WHAT THE TASK REQUIRES
Repeat the records below verbatim.

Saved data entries
☆ ☆ ☆
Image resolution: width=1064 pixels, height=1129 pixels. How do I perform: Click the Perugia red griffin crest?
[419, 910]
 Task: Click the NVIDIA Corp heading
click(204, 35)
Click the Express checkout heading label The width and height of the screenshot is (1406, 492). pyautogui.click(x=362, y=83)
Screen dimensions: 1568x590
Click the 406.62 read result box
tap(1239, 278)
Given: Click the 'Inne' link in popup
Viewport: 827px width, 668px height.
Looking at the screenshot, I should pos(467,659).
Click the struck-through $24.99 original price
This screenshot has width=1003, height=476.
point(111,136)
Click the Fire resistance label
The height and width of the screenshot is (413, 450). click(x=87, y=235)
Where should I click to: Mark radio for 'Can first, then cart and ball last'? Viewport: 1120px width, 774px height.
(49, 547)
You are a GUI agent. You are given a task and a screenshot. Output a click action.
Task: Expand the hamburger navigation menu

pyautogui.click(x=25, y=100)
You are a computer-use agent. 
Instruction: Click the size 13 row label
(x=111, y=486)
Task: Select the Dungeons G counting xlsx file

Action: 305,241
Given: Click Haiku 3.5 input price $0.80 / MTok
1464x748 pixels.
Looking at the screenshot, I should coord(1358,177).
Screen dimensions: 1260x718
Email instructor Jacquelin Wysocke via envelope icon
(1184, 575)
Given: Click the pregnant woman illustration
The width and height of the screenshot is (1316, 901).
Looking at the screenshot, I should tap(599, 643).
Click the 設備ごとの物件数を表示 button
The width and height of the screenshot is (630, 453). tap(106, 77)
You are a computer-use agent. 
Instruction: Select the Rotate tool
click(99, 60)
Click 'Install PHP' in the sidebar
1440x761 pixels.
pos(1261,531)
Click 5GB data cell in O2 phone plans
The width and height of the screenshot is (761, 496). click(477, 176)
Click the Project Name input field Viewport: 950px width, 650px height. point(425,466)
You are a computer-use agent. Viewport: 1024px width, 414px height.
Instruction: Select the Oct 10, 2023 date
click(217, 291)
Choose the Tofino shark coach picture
☆ ☆ ☆
WORKED SOLUTION
Image resolution: width=1064 pixels, height=1129 pixels. How do I perform: Click the Perugia red griffin crest?
[419, 910]
 Task: Click the NVIDIA Corp heading
click(204, 35)
Click the Express checkout heading label The width and height of the screenshot is (1406, 492). pyautogui.click(x=362, y=83)
Screen dimensions: 1568x590
Click the 406.62 read result box
tap(1239, 278)
Given: Click the 'Inne' link in popup
Viewport: 827px width, 668px height.
Looking at the screenshot, I should pos(467,659).
Click the struck-through $24.99 original price
This screenshot has width=1003, height=476.
point(111,136)
Click the Fire resistance label
The height and width of the screenshot is (413, 450). click(x=87, y=235)
Where should I click to: Mark radio for 'Can first, then cart and ball last'? Viewport: 1120px width, 774px height.
(49, 547)
You are a GUI agent. You are given a task and a screenshot. Output a click action.
Task: Expand the hamburger navigation menu

pyautogui.click(x=25, y=100)
You are a computer-use agent. 
Instruction: Click the size 13 row label
(x=111, y=486)
Task: Select the Dungeons G counting xlsx file

Action: 305,241
Given: Click Haiku 3.5 input price $0.80 / MTok
1464x748 pixels.
Looking at the screenshot, I should coord(1358,177).
Screen dimensions: 1260x718
Email instructor Jacquelin Wysocke via envelope icon
(1184, 575)
Given: Click the pregnant woman illustration
The width and height of the screenshot is (1316, 901).
Looking at the screenshot, I should tap(599, 643).
Click the 設備ごとの物件数を表示 button
The width and height of the screenshot is (630, 453). tap(106, 77)
You are a computer-use agent. 
Instruction: Select the Rotate tool
click(99, 60)
Click 'Install PHP' in the sidebar
1440x761 pixels.
pos(1261,531)
Click 5GB data cell in O2 phone plans
The width and height of the screenshot is (761, 496). click(477, 176)
Click the Project Name input field Viewport: 950px width, 650px height. point(425,466)
You are a computer-use agent. Viewport: 1024px width, 414px height.
Instruction: Select the Oct 10, 2023 date
click(217, 291)
Choose the Tofino shark coach picture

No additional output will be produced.